§ **EXERCISE TASK**:
Identify every line in the material below that contains the string "screenshot", and reproduce each such line in full.

§ **SOURCE DATA**:
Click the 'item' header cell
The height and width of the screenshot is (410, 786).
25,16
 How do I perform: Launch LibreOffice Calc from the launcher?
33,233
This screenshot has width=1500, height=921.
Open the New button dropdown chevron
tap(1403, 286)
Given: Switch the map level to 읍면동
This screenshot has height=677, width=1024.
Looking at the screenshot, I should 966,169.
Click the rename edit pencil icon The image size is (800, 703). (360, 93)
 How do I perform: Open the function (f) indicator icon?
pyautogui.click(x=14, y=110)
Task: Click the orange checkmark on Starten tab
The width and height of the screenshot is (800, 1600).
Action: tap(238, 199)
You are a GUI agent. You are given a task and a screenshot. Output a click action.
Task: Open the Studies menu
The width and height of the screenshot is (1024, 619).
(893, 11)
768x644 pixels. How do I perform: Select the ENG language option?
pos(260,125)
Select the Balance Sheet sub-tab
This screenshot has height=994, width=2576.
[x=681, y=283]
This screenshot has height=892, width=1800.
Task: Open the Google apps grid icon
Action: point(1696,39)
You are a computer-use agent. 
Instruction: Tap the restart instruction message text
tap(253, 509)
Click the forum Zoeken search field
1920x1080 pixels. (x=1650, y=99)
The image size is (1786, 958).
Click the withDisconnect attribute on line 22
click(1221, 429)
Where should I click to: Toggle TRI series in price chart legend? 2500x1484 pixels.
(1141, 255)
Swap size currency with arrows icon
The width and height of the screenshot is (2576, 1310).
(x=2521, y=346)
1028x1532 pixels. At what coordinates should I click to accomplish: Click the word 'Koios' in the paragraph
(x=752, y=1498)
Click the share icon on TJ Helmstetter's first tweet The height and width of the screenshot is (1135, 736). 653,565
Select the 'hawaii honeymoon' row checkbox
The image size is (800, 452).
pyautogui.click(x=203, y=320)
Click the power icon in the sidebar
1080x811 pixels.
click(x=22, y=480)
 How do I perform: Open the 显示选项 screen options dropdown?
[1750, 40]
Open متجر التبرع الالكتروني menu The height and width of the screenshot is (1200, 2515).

§ **SOLUTION FOR THIS EXERCISE**:
The height and width of the screenshot is (410, 786).
This screenshot has width=1500, height=921.
This screenshot has height=677, width=1024.
Looking at the screenshot, I should 966,169.
The width and height of the screenshot is (800, 1600).
You are a GUI agent. You are given a task and a screenshot. Output a click action.
The width and height of the screenshot is (1024, 619).
This screenshot has height=994, width=2576.
This screenshot has height=892, width=1800.
The width and height of the screenshot is (2576, 1310).
Click the share icon on TJ Helmstetter's first tweet The height and width of the screenshot is (1135, 736). 653,565
Open متجر التبرع الالكتروني menu The height and width of the screenshot is (1200, 2515).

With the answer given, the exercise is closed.